● ACTION ITEM: After finding the line with "Viewport: 1024px width, 472px height." in the entries below, copy that line and each one after it exactly, through the last line, and omit pictures.

● SUPPLIED ENTRIES:
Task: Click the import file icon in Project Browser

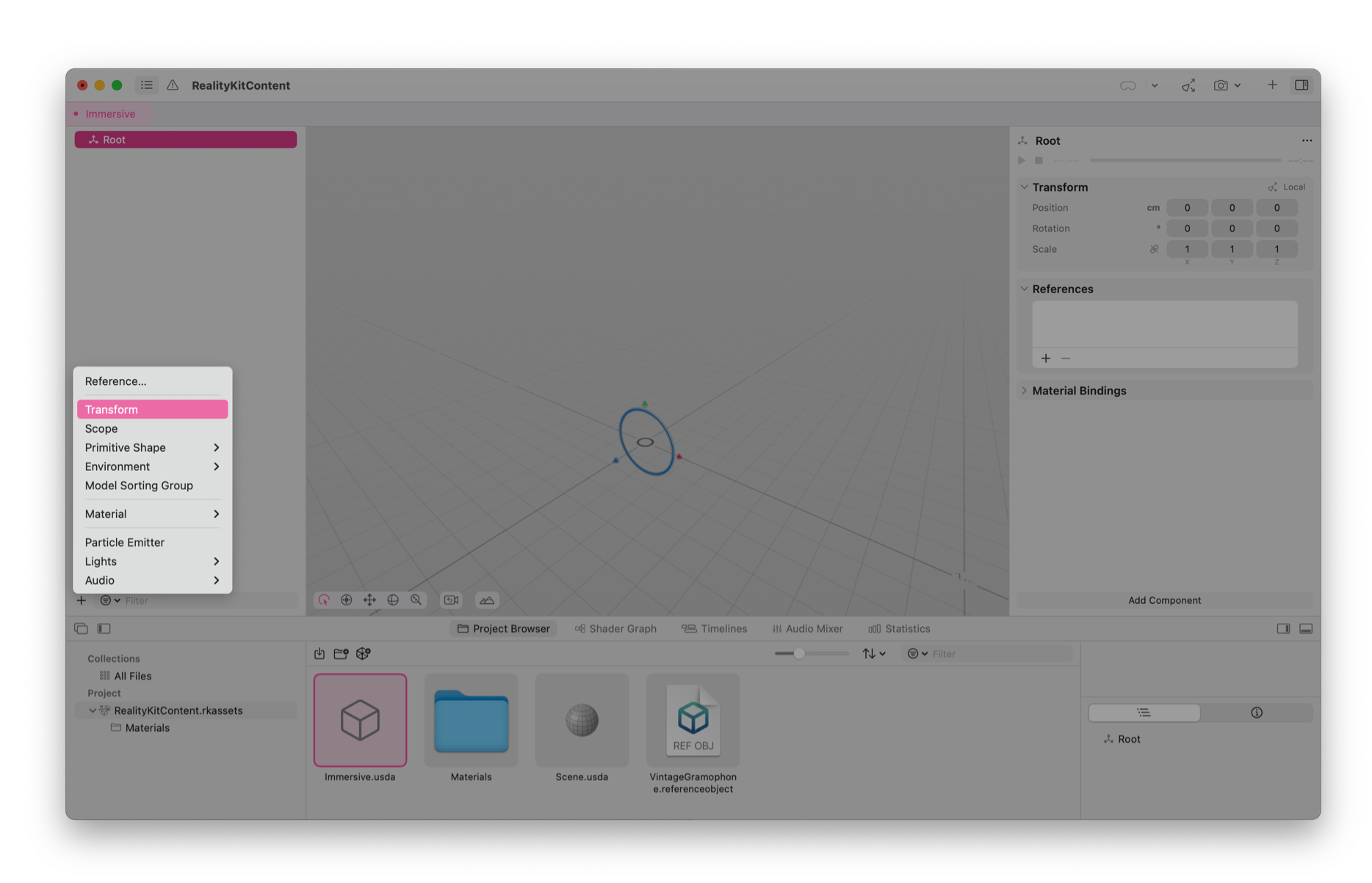Action: [x=319, y=653]
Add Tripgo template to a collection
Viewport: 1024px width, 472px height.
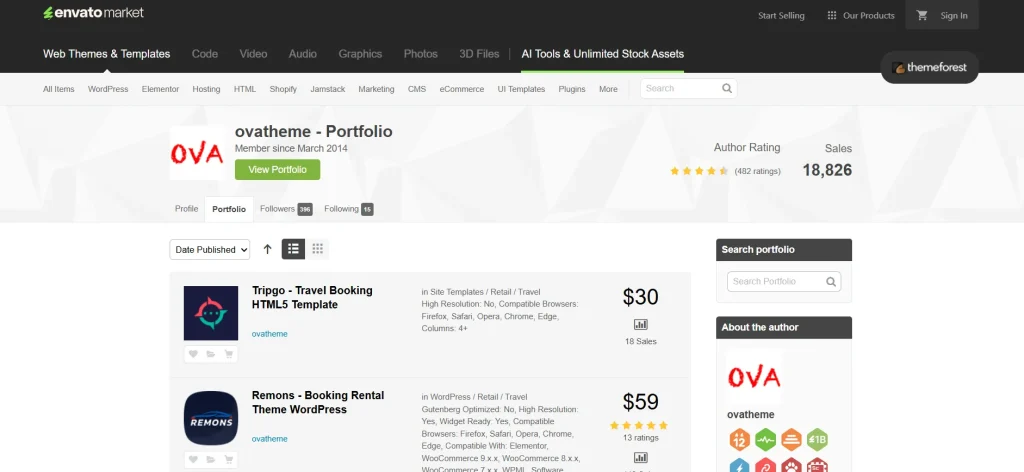tap(211, 353)
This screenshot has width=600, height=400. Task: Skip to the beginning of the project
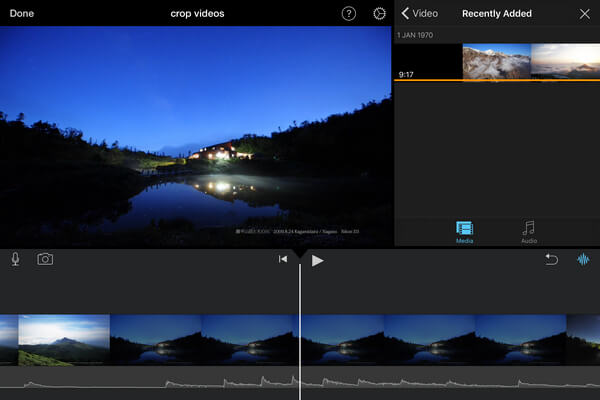[x=283, y=260]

● EXERCISE RESULT:
Viewport: 1024px width, 472px height.
tap(211, 353)
This screenshot has width=600, height=400. Task: Skip to the beginning of the project
[x=283, y=260]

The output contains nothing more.